Gageons que demain un jardin sans mauvaises herbes lâchera ses oiseaux…

Niala-Loisobleu.

2 Décembre 2022

De pré et de bois


De pré et de bois

Sous le chapiteau où l’enfant poursuit sa résidence les formes prendront des couleurs dans ce jour absent de lumière

Il se peut bien que les heures qui se cherchent trouvent

Ce que nous passons sans voir surgit sans prévenir sans s’inquiéter de l’endroit et du rapport qu’il pourrait y avoir avec

la mode

L’oiseau-pêcheur plonge avant que le poisson sorte prendre l’air comme poussé par un chatoiement bizarre serrant le ventre

les trapèzes déplacent la lune d’un quartier à l’autre dans les roulottes qui se dirigent aux constellations partagées

Il y a toujours une femme accrochée au non sens pour que l’émoi soit vierge et entier

ses seins et un chien de n’importe quelle hauteur du moment qu’il lève la patte pour soulager la continence

Je crois que j’aime davantage promener tous les écarts dans mon tableau en court que signer une fin qui peut vagabonder d’un sujet à un autre sans jamais s’écarter du thème de la vie qui s’exprime

Dès que le ciel s’éclairera je retournerai à l’atelier pour changer le nombre de rayons aux roues de mon sens de la fortune.

Niala-Loisobleu.

2 Décembre 2022

ROUTE OUVERTE


ROUTE OUVERTE

Déjà le chant des abeilles dans mes idées alors que la nuit n’est pas encore partie

je vais répondre aux tâches d’approvisionnement de fin de semaine et vite je rentrerai à l’atelier pour manger ma faim créative

Ce qui macère en émoi est fort comme un solide pont entre deux rives

j’abandonne au silence ce que je n’ai rien à dire pour causer de la main-gauche avec un vibrant besoin de renouveau.

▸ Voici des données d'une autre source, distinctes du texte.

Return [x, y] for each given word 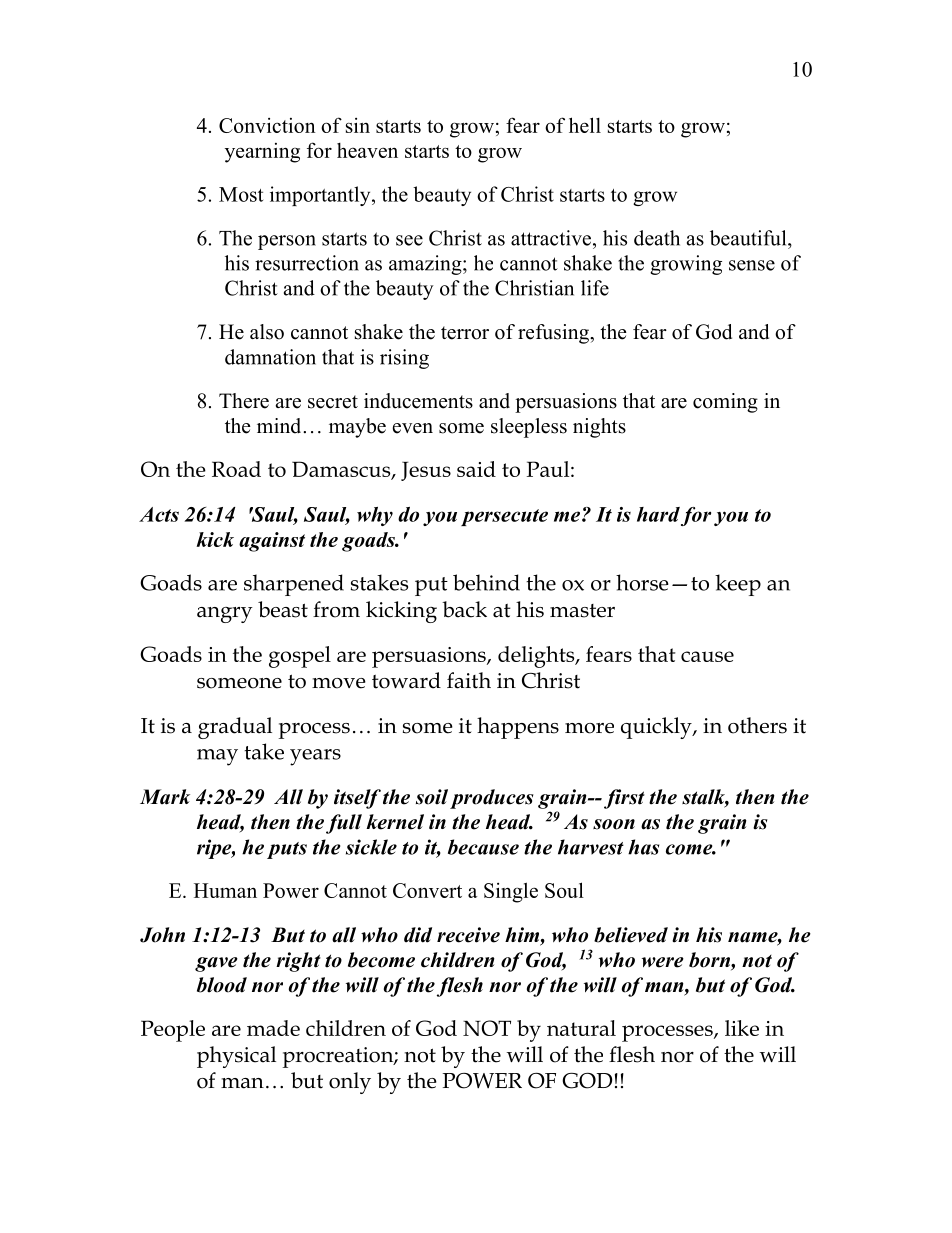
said [476, 469]
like [742, 1028]
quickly [657, 728]
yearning [262, 153]
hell [585, 125]
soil [432, 797]
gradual [235, 728]
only [350, 1083]
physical [236, 1057]
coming [725, 403]
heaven [367, 150]
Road [236, 469]
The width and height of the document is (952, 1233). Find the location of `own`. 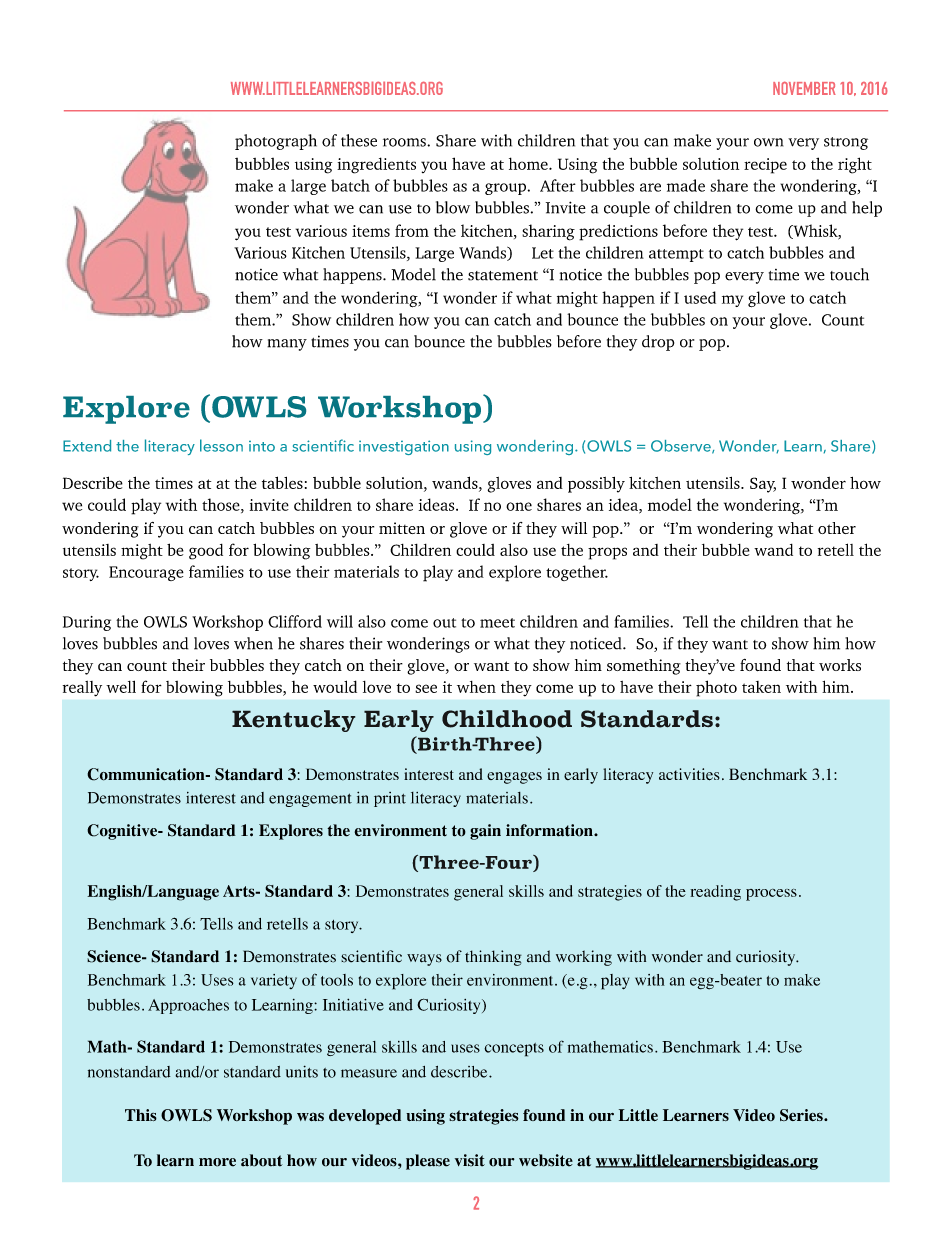

own is located at coordinates (768, 142).
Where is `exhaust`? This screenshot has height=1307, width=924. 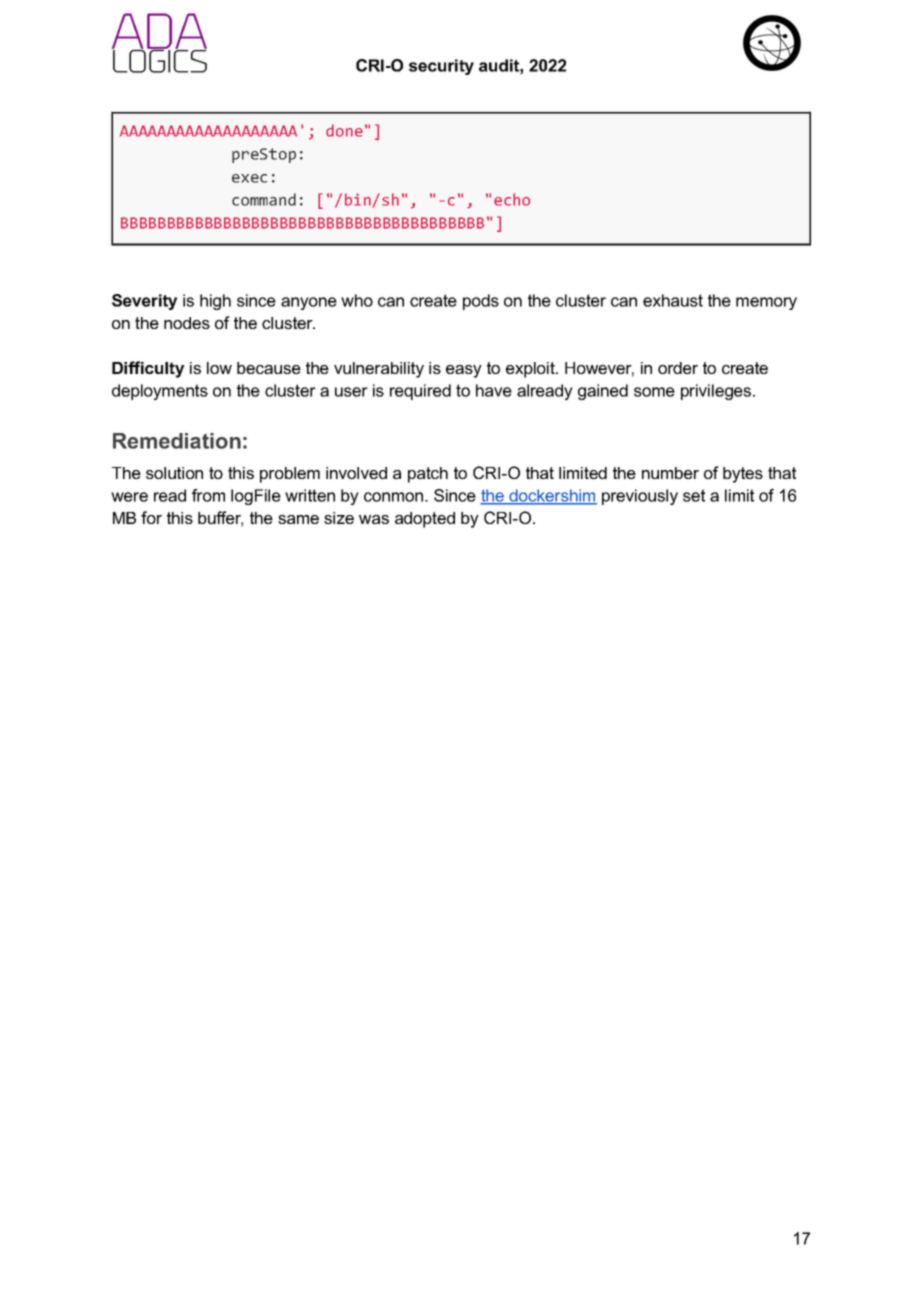 exhaust is located at coordinates (673, 300).
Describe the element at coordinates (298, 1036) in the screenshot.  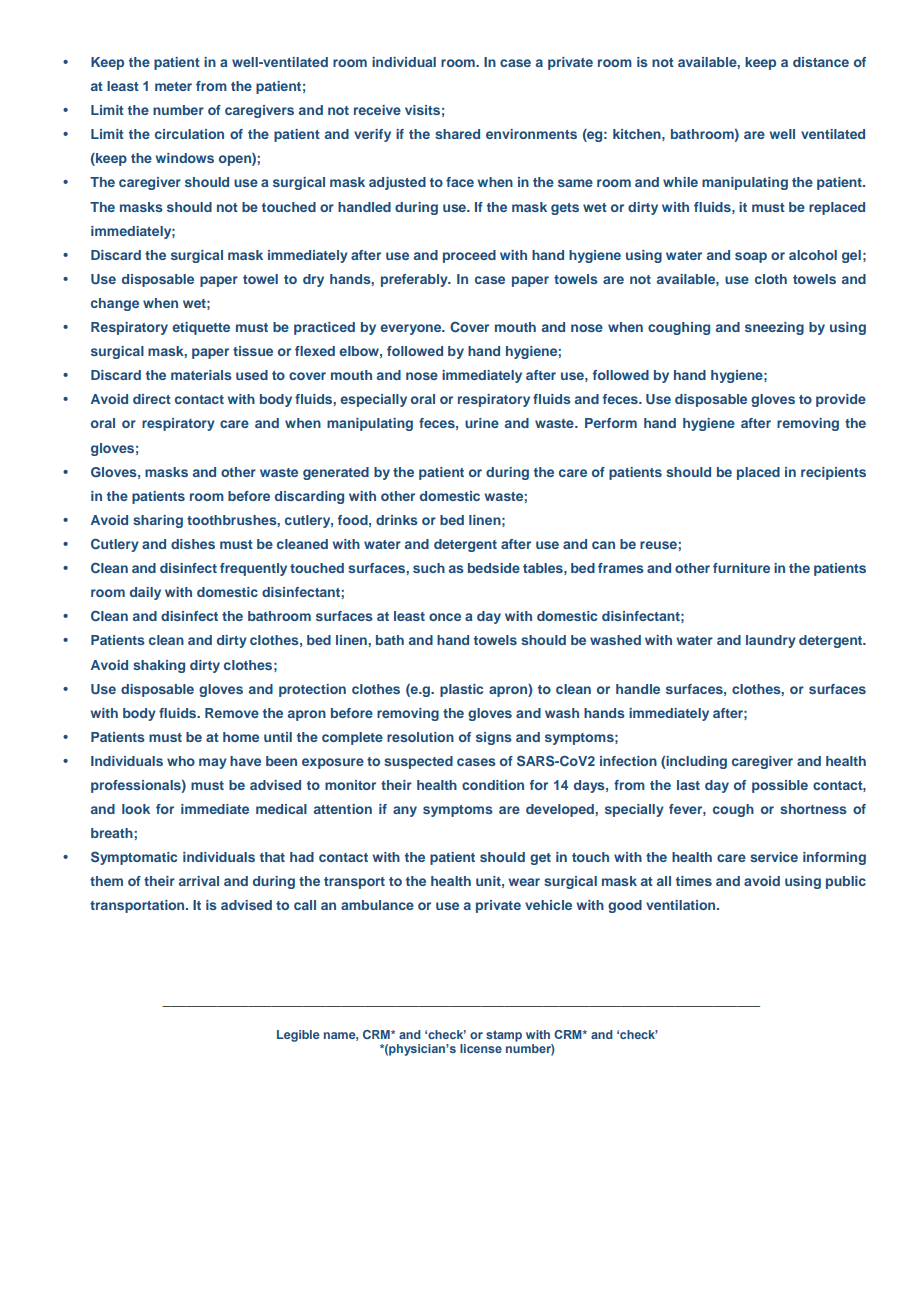
I see `Legible` at that location.
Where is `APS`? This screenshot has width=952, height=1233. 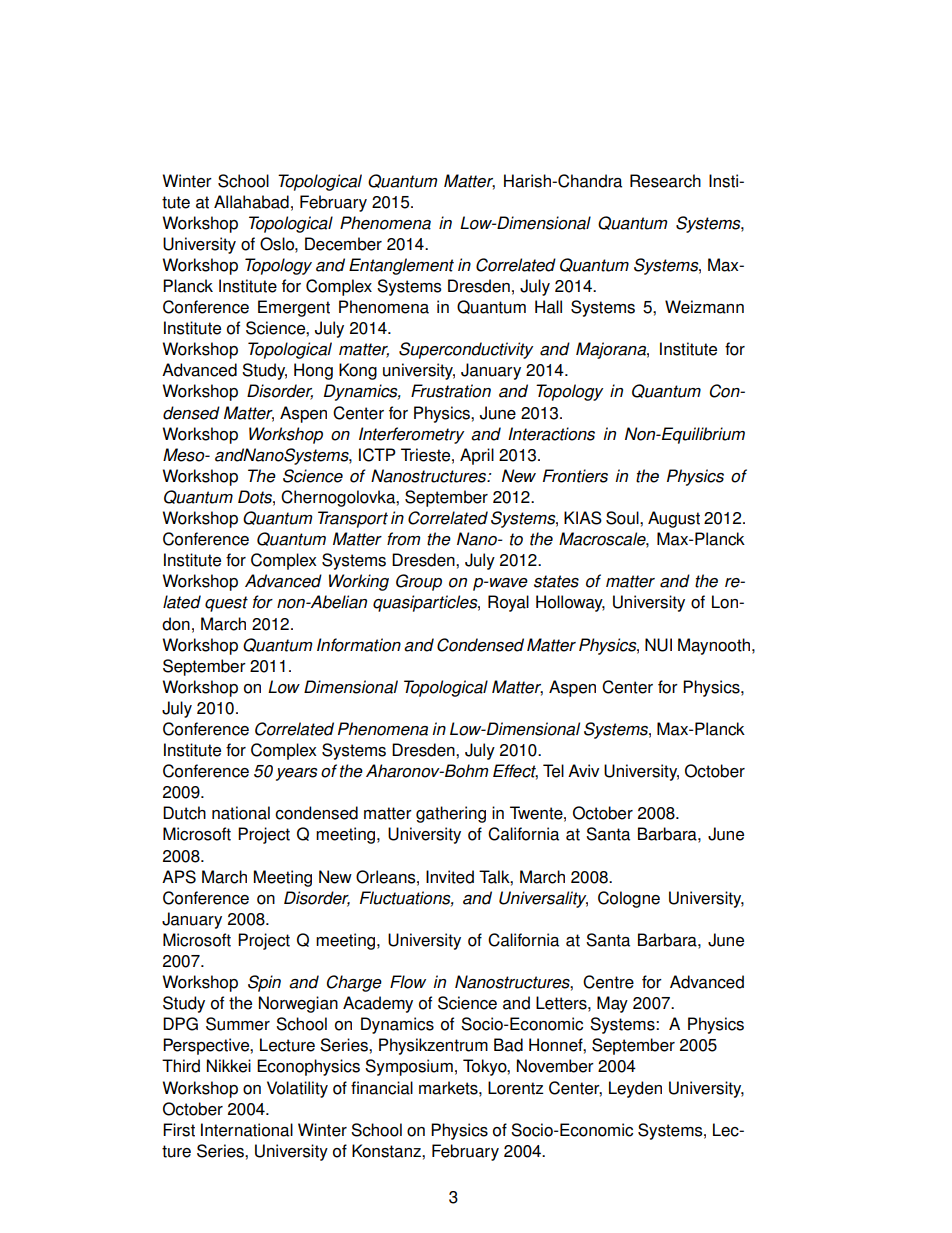 APS is located at coordinates (179, 877).
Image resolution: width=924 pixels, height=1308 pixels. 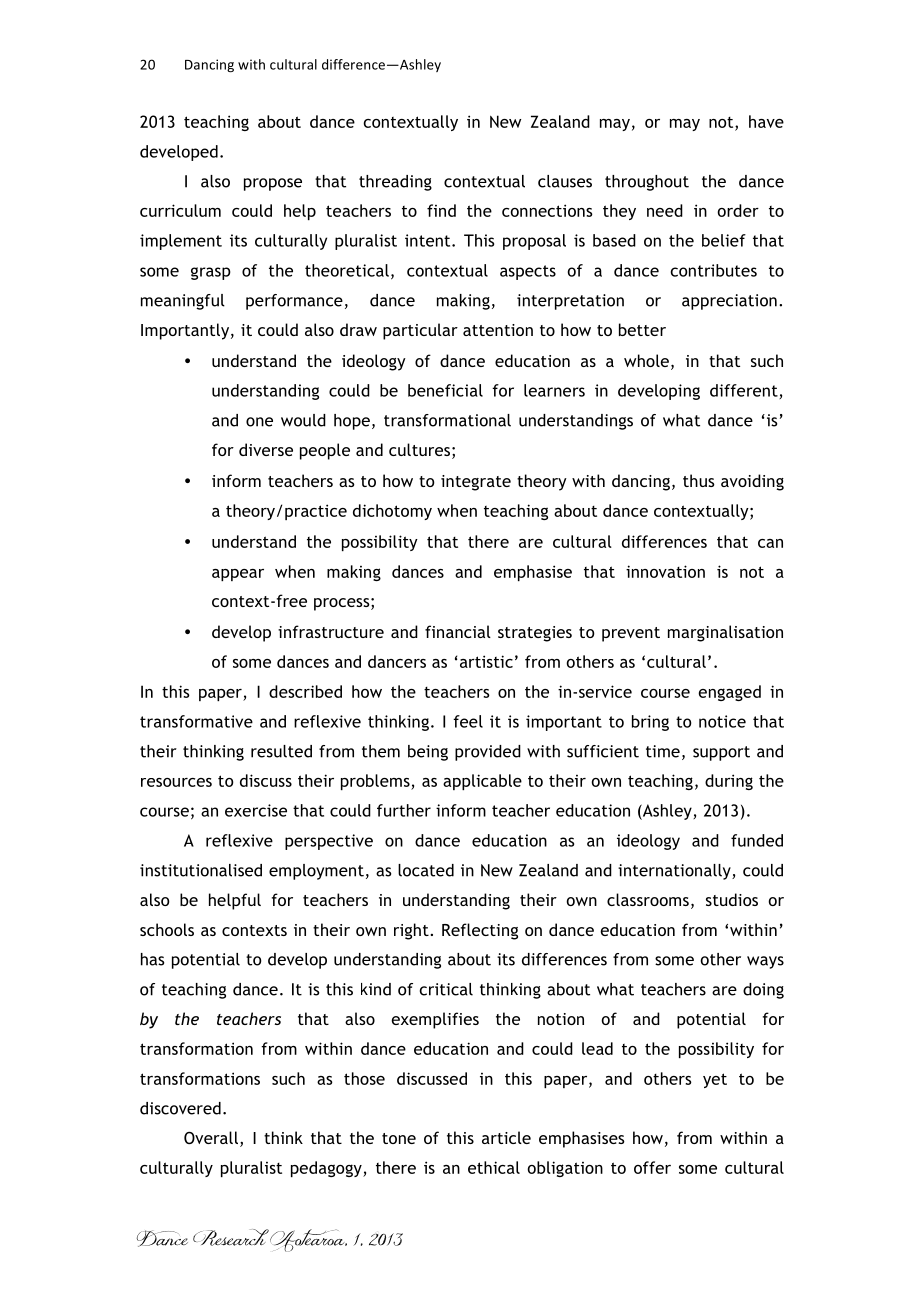 I want to click on internationally, so click(x=675, y=872).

Niala-Loisobleu – 2 Décembre 2022

PROTEGE PAR SON CHAPITEAU


PROTEGE PAR SON CHAPITEAU

Assis contre le rebord de la piste, l’enfant est sorti de toutes les écoles pour apprendre de l’oiseau sa leçon de vivre

Il le tient contre sa poitrine

La chaleur du crin donne au galop des chevaux une buée fauve que rien ne peut réduire. C’est transpirant de sabots et les crinières tirent à elles des harnais riches de clous aux cuirs de couleur

On ne les voit pas les roulottes, on les sent tout autour de la grande toile qui va d’étape en étape sur sa carte

Les cuivres sonnent la marche des éclats de rire sans qu’aucun regret ne mette ses cors aux pieds du voyage

Fantastique

Surréaliste

Extraterrestre

Disent les yeux tournés vers le haut des trapèzes quand le vide est vaincu par les sauts des corps libres

C’est le moment ou M. Loyal sort l’arbre de son chapeau que les oies sauvages choisissent pour s’envoler à côté du tapis où l’éléphant-rose fait le poirier et que le Peintre ouvre sa boîte de couleur pour qu’elle se vide en arc

Oui ça semble surnaturel

mais qu’aux sceptiques au fond de leur fosse

Ceux qui ne comptent plus sur les années insensibles à leur présence, ne s’étonnent pas du pouvoir extravagant de tous les possibles dès lors qu’on a la folie nécessaire au mode d’emploi de l’Art de se dépasser.
Niala-Loisobleu.

1er Décembre 2022

PEINDRE DES NASEAUX


PEINDRE DES NASEAUX

Le ciel accroché aux mâts de la forêt dans l’esprit des feuilles

passe en trouée dans la course de mes chevaux

Quel sabot ne mettrai-je pas dans mon ça peint sans faire à cheval le trait d’esprit?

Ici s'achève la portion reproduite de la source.